I was 7 when Martin Luther King Jr. was assassinated. My recollections of that day and the days after haunt me.
My family moved to suburban Washington, D.C., in March 1968, from Marquette, Mich., a small iron ore and college town on the shore of Lake Superior.
The 1968 that many of us experienced missed Marquette, which seemed stuck in 1948. It was and still is mostly white.
In Marquette, you would hear more about deer hunting than politics. The only black-skinned kid I remember at Fisher Elementary School was from Egypt.
I never heard the n-word in my house. My parents never would have considered themselves as being prejudiced. But I remember that we visited Washington in 1967 before moving there. In the car ride, my mother spoke of a planned King march on the Capitol. She was not happy, and worried about riots.
I spent second grade at Cora Kelly Elementary School in Alexandria, Va. My teacher was a white woman from the South. I had never heard a Southern accent.
The vast majority of the kids were African American. Most, it seemed, lived in apartments, as did I, or in dilapidated townhouses from the turn of the century. I was reading voraciously at age 7. Many of my new classmates couldn’t read.
I woke up on April 5, 1968, to find my mother in the front room with the small black-and-white television on, probably tuned to the “Today” show. She was smoking a Winston and drinking Maxwell House coffee, which was her habit.

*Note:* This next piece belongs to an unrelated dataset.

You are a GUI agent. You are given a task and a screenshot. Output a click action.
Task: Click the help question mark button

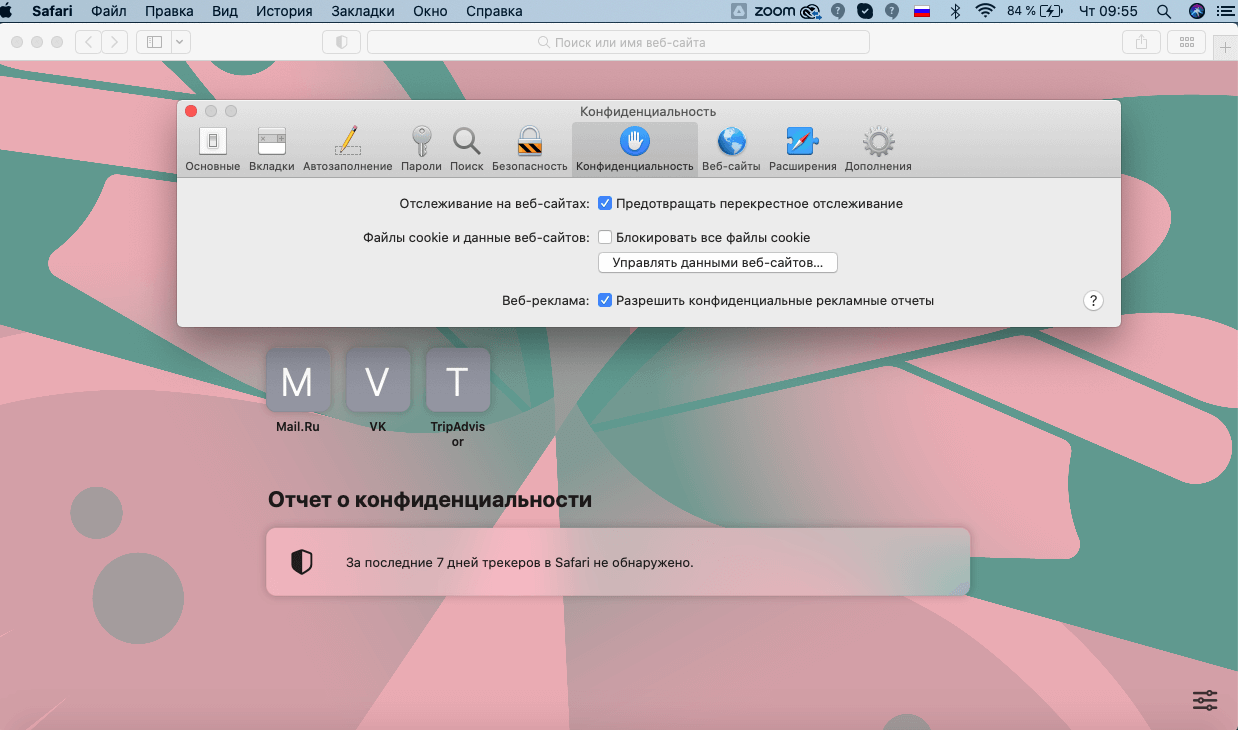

“Martin Luther King is dead,” she said, not emotionally. He had been assassinated the evening before on a balcony at the Lorraine Motel in Memphis.
I walked to school that day and found many of the children crying. We were sent home early.
A few days later, my father took me up to Rosslyn, to an office building complex where he worked overlooking the District of Columbia.
Dozens of spires of gray and brown smoke from fires twisted into the sky above the largely African American neighborhoods.
I never heard him utter a racist word. But my father’s reaction was to take me to a gun shop, where he purchased a revolver, a Colt .38 special. I recall looking at the pistols in the glass case while he discussed the gun with the clerk.
He was hunter and a marksman in the U.S. Army. But that’s not why he bought this particular weapon.
He kept it under the front seat of his Chevy Impala wagon for years. I still have it, though I keep it locked away.
I recall driving with my parents by Resurrection City, the encampment of thousands of plywood shelters surrounding the reflecting pool on the Washington mall.
Look at them, my mother said. They’re wearing suits and driving Cadillacs.
We have a president whose father was black, whose mother was white, and whose grandfather marched in Patton’s army. But in some ways, racist thinking persists. You don’t have to look far; read the comments section on any news site, or listen to some political candidates. It’s there.
On this King holiday, honor Dr. King. But, more importantly, think about how we can overcome. We haven’t done that quite yet.